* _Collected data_
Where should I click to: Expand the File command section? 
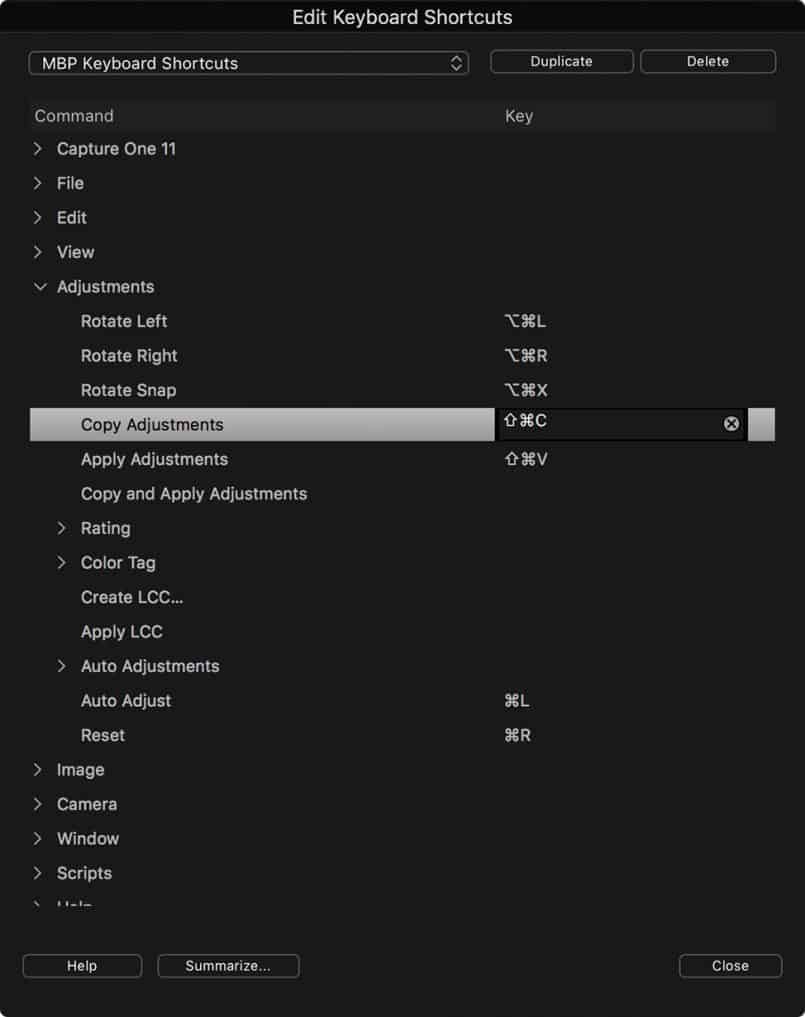click(x=37, y=183)
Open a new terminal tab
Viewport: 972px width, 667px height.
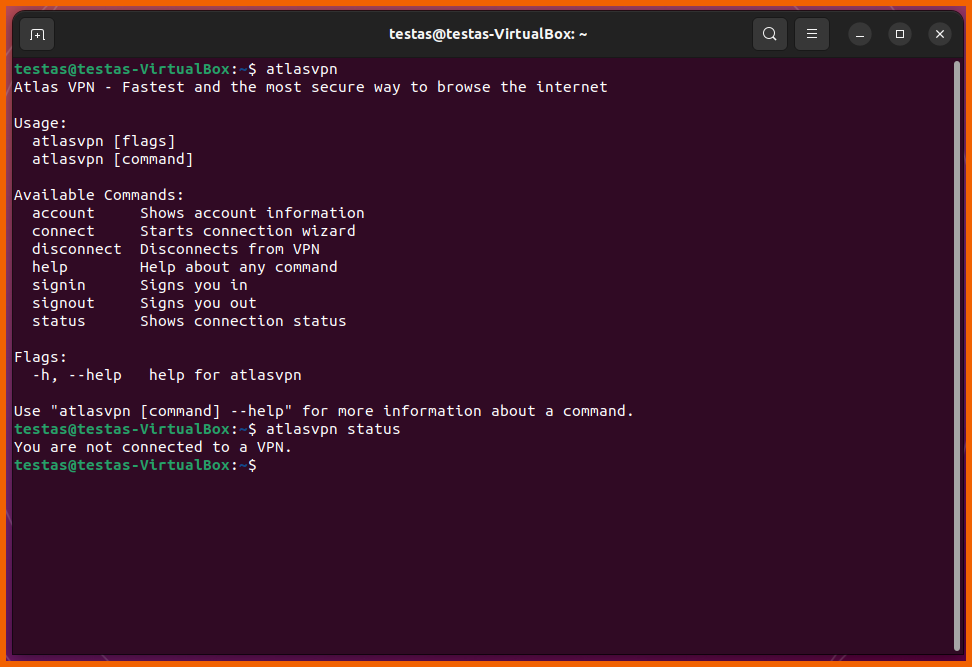click(x=37, y=34)
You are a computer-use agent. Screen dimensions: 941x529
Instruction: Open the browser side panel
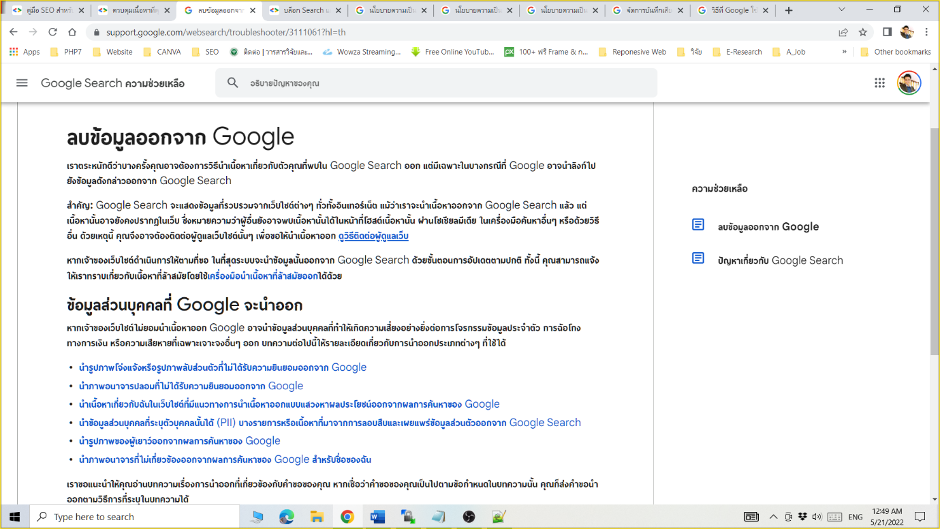[886, 32]
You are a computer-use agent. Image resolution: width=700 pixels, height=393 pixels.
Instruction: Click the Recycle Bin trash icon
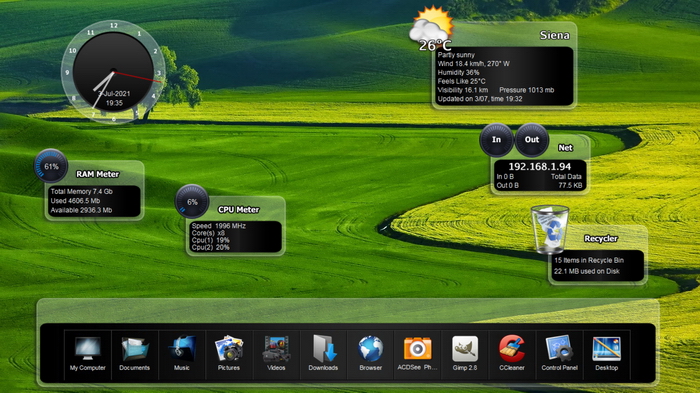550,229
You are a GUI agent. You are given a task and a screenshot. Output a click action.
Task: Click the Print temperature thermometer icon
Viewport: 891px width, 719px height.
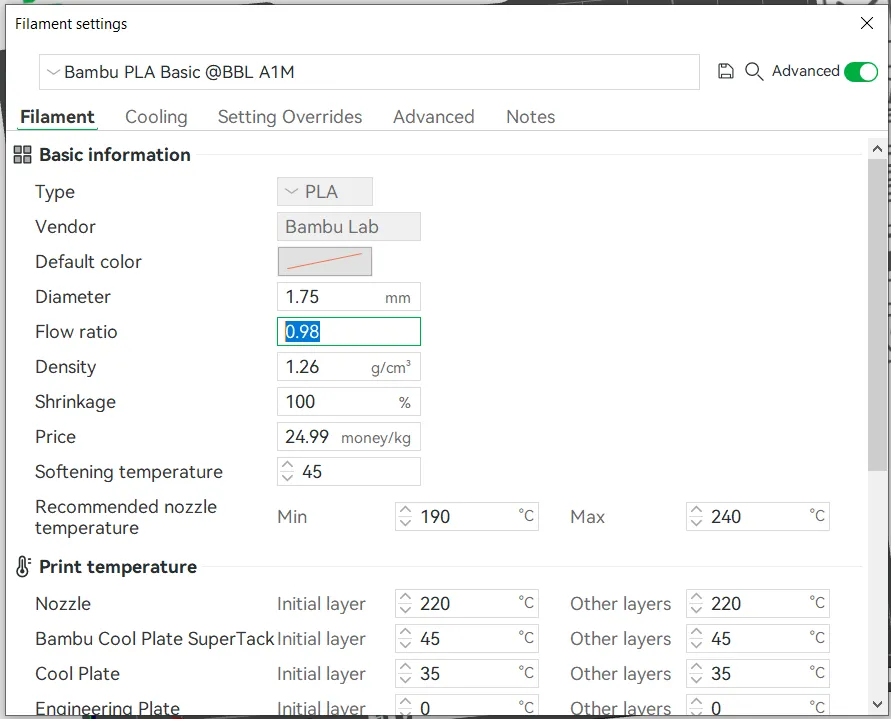(22, 567)
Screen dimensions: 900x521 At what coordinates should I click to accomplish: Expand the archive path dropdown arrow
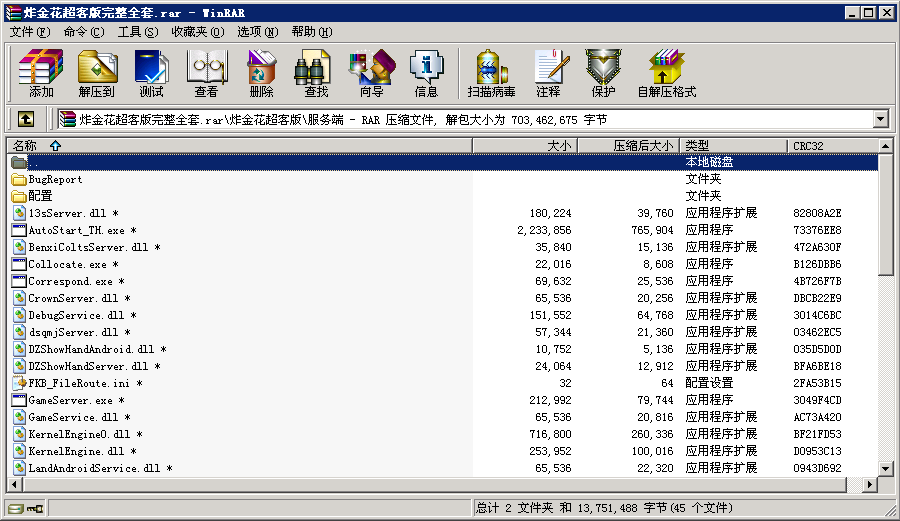pyautogui.click(x=880, y=119)
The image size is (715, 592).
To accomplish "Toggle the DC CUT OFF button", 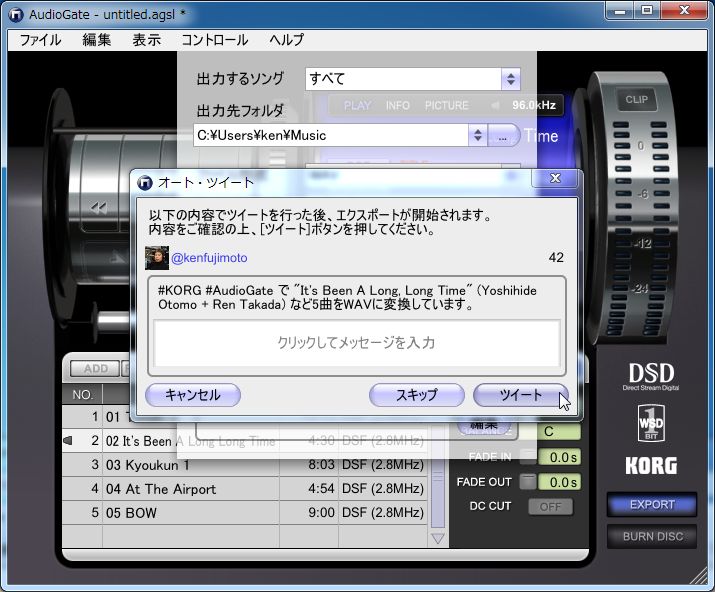I will pos(550,507).
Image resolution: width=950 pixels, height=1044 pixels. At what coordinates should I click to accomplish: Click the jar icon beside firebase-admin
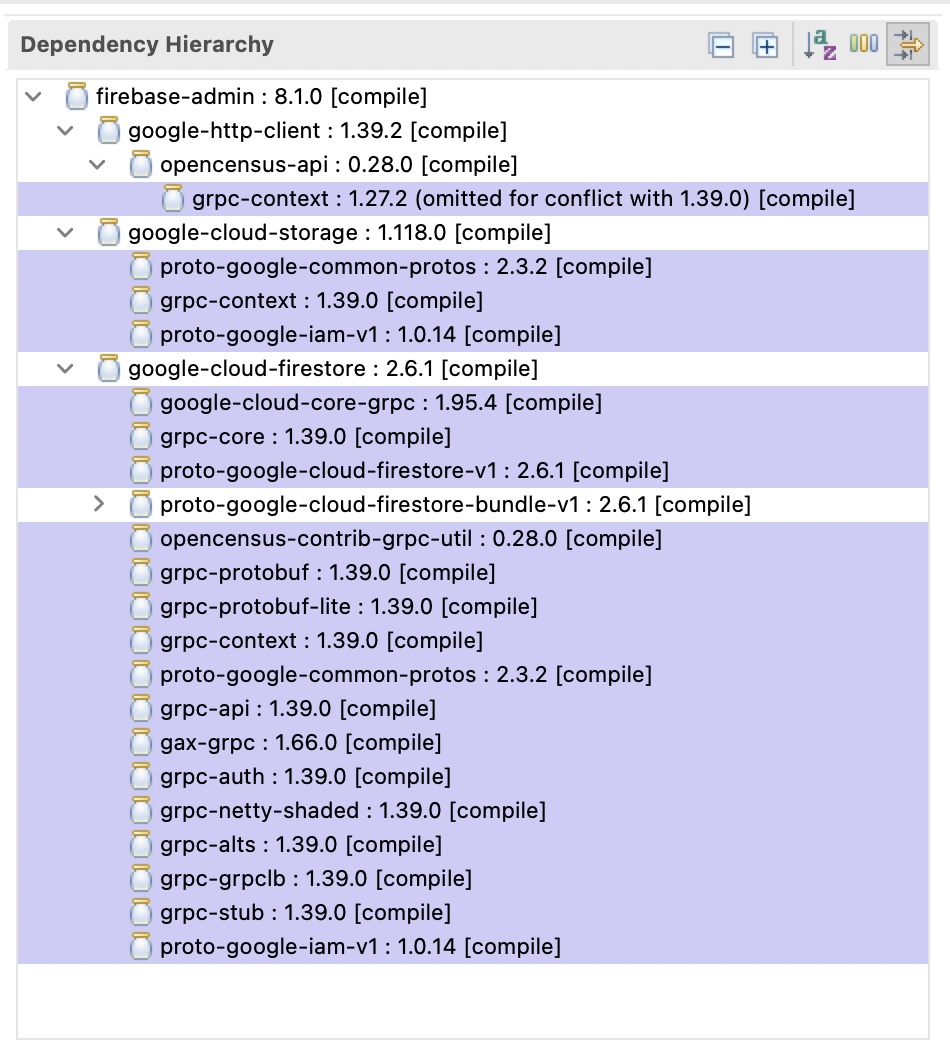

* _Your instructions_
Copy the records above from the first line through the line containing "The image size is (715, 592).", both included, and leave out any pictures.

* _Your response_
Where should I click to: Expand the File command section? 
click(x=37, y=183)
Open a new terminal tab
Viewport: 972px width, 667px height.
click(x=37, y=34)
You are a computer-use agent. Screen dimensions: 941x529
Instruction: Open the browser side panel
[886, 32]
You are a computer-use agent. Image resolution: width=700 pixels, height=393 pixels.
Instruction: Click the Recycle Bin trash icon
550,229
You are a GUI agent. You are given a task and a screenshot. Output a click action.
Task: Click the Print temperature thermometer icon
Viewport: 891px width, 719px height.
(22, 567)
Screen dimensions: 900x521 At what coordinates should I click to accomplish: Expand the archive path dropdown arrow
pyautogui.click(x=880, y=119)
The image size is (715, 592).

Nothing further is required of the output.